=== TO DO ===
Select every line below containing the word "accomplish".

*** WORKING DATA ***

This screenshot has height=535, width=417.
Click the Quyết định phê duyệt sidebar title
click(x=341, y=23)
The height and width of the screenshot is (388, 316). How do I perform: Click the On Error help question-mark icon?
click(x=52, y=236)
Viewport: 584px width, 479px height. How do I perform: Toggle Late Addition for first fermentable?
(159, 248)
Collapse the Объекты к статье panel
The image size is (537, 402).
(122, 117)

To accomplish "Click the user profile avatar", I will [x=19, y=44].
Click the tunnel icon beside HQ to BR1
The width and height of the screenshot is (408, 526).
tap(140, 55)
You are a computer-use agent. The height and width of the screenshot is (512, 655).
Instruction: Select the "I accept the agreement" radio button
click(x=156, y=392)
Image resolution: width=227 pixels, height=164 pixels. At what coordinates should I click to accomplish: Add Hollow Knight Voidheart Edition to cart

*** End of WORKING DATA ***

=== RESULT FOR THIS TASK ===
To accomplish "Click the user profile avatar", I will [x=19, y=44].
Image resolution: width=227 pixels, height=164 pixels. At what coordinates should I click to accomplish: Add Hollow Knight Voidheart Edition to cart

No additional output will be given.